Teachers in the district, based in Highland Park, called a strike early Tuesday after a seven-hour negotiating session Monday failed to produce a contract settlement.
School Board President Bruce Hyman voiced hope the North Shore Education Association would provide a new counteroffer for board negotiators to review. Union President Pamela Kramer expressed dismay that the School Board had not come through with an offer that would be ratified by membership. The North Shore Education Association represents more than 400 teachers in the school system, which serves about 4,300 pupils in Highland Park, Highwood and Fort Sheridan.
“The current offer by the board would cause North Shore School District 112 to fall behind 18 other Lake County districts,” said Kramer.

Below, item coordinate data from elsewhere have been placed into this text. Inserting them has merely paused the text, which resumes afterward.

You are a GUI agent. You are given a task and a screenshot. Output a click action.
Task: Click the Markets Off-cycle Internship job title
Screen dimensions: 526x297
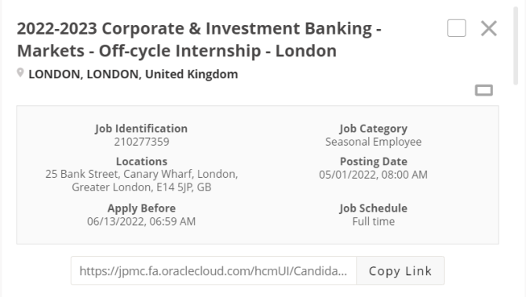click(x=199, y=39)
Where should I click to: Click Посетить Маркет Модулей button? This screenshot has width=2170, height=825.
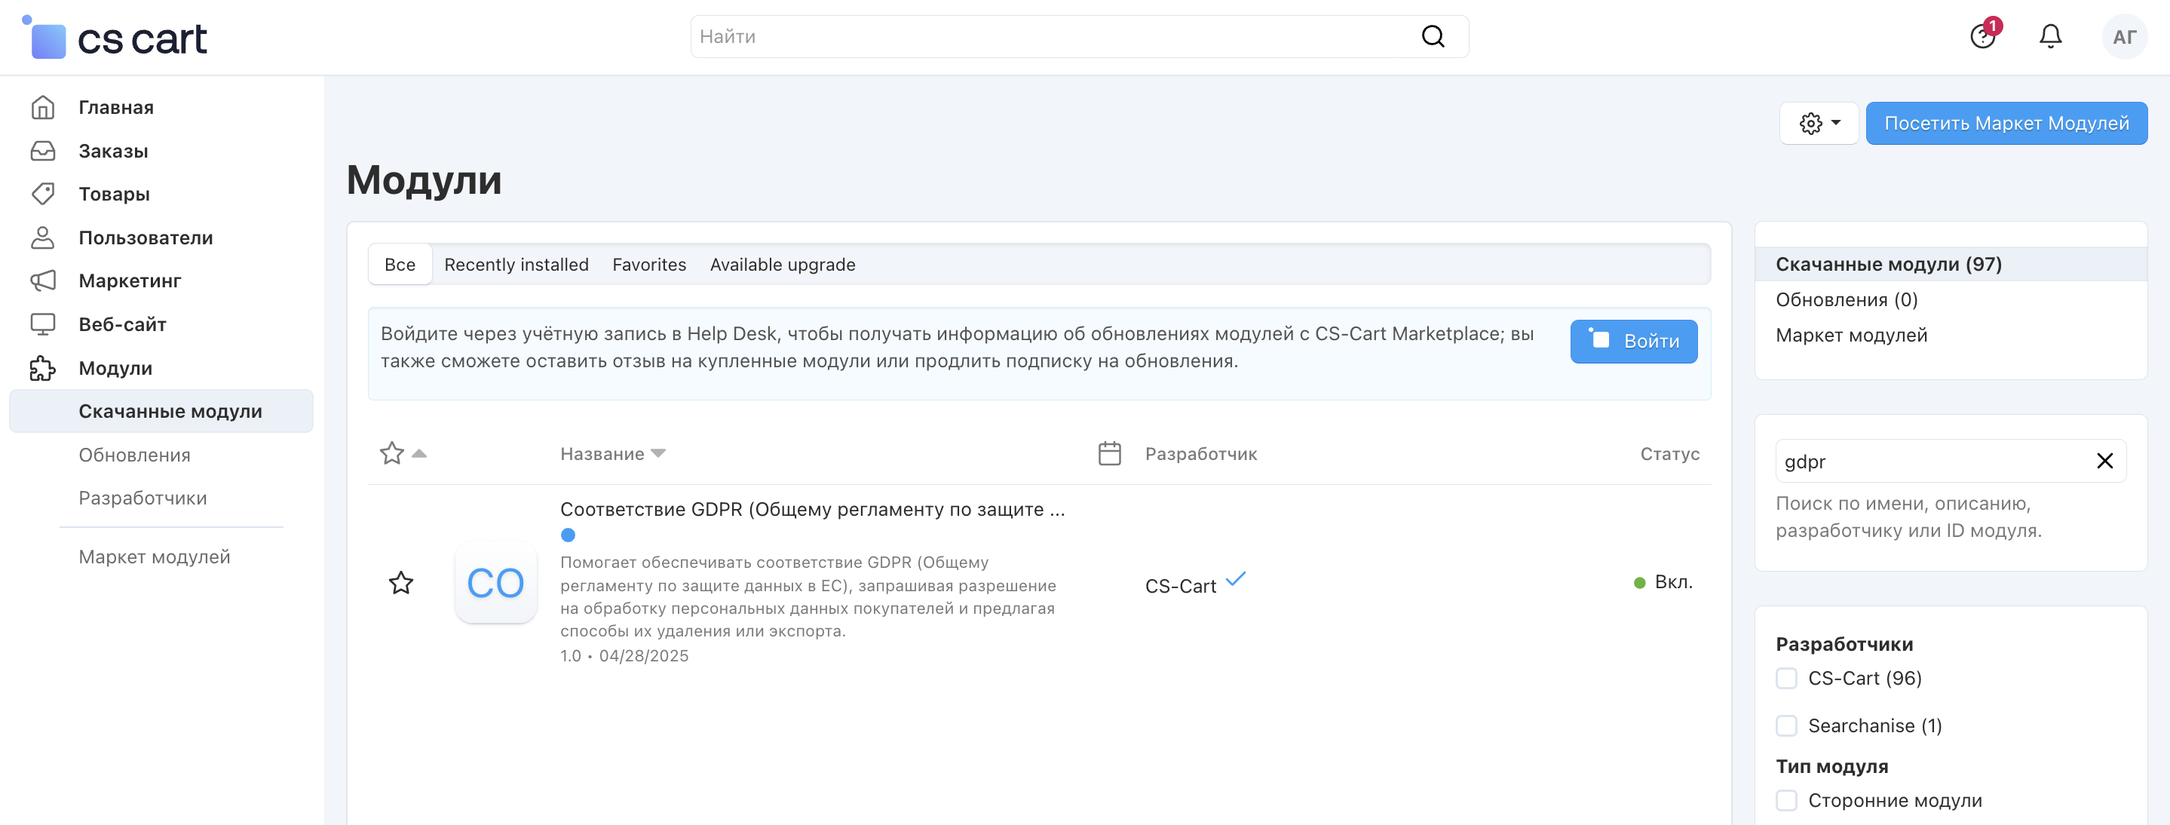coord(2006,123)
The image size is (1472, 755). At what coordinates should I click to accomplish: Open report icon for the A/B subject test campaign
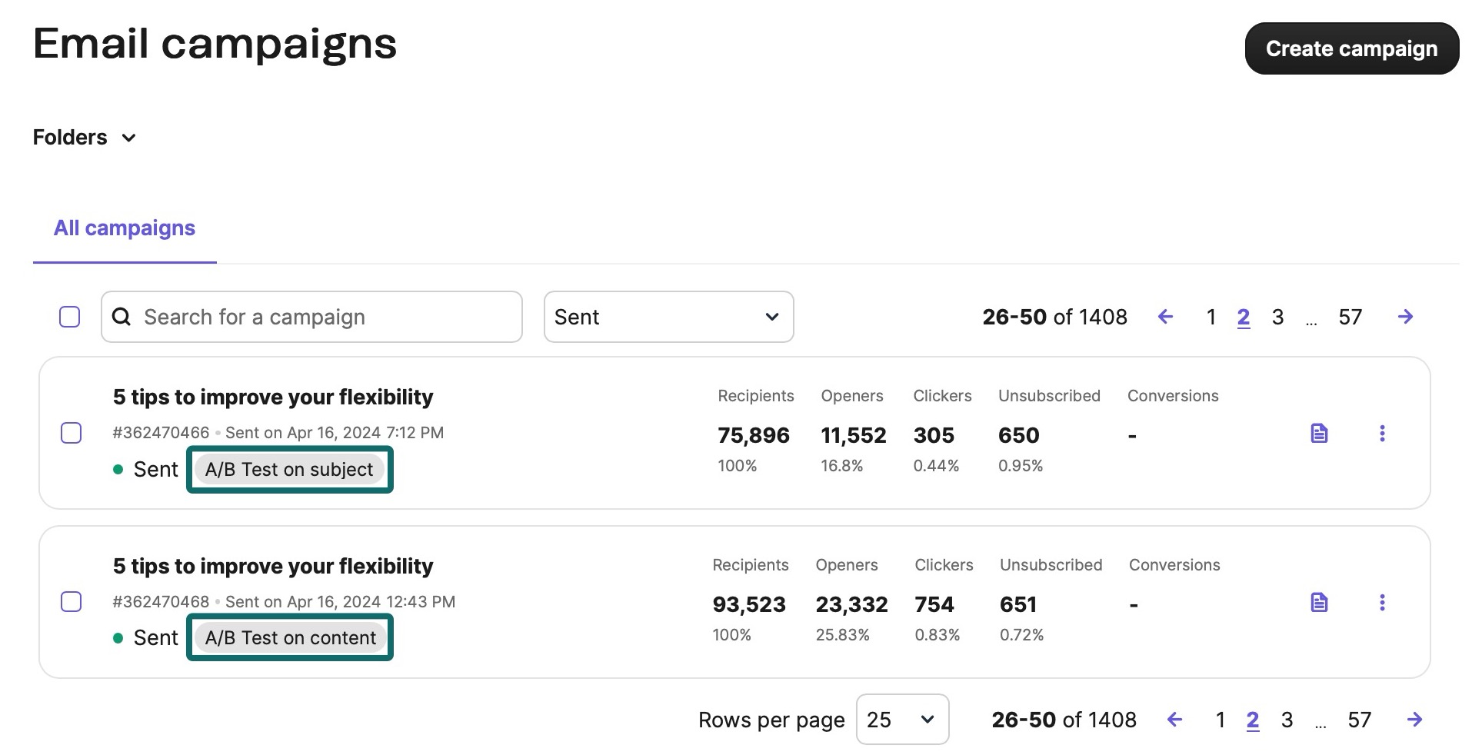(x=1318, y=434)
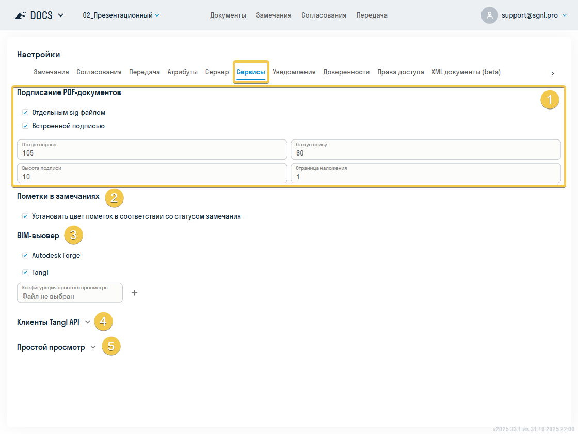Toggle the remark status color marks checkbox
The width and height of the screenshot is (578, 434).
[x=25, y=216]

Nonetheless, ”The (union) remains hopeful that the contract negotiations can be settled quickly so that the strike is short-lived.”

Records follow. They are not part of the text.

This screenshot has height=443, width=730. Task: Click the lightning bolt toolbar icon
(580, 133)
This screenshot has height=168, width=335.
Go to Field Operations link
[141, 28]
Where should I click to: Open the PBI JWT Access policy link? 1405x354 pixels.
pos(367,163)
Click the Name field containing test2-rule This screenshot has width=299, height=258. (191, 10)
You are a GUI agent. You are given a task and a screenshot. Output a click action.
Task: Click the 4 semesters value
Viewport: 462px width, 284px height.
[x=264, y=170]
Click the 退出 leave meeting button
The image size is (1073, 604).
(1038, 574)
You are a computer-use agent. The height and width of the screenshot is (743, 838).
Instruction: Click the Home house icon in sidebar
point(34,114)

All schools in the district are closed today with the exception of three facilities that will serve as activity centers for children whose families pre-registered last week.
“While the board is disappointed that our teachers are on strike, today is a new day and a new opportunity to make progress,” said Hyman, who expressed gratitude to the government agencies and nonprofit organizations that have stepped up to provide alternative programs for children during the strike.
Meanwhile, the Illinois Education Association announced early Tuesday that it had filed a charge of unfair labor practices with the Illinois Educational Labor Relations Board.
The unfair labor charge, filed Monday, alleges that the School Board has bargained in bad faith and has inaccurately portrayed the union’s proposals with the intention of undercutting the union’s credibility with the public and the teachers that it represents.
The union contends the district posted a chart on its website that made it appear the union was proposing an increase in retirement benefits when, in fact, the union had offered to decrease those benefits.
The grievance says the district has cut off insurance benefits to teachers during the strike, but refused to provide information to the union about the premiums paid by teachers and the time periods covered by those premiums.
“The NSEA believes that as state law was recently amended to require more transparency in collective bargaining, the school district had a duty to accurately reflect the proposals if it chooses to reveal them,” said Mark Stein, a representative of the Illinois Education Association.
Andi Rosen, communications specialist for the district, said Tuesday the district has not been served with the grievance so is unable to comment at this time.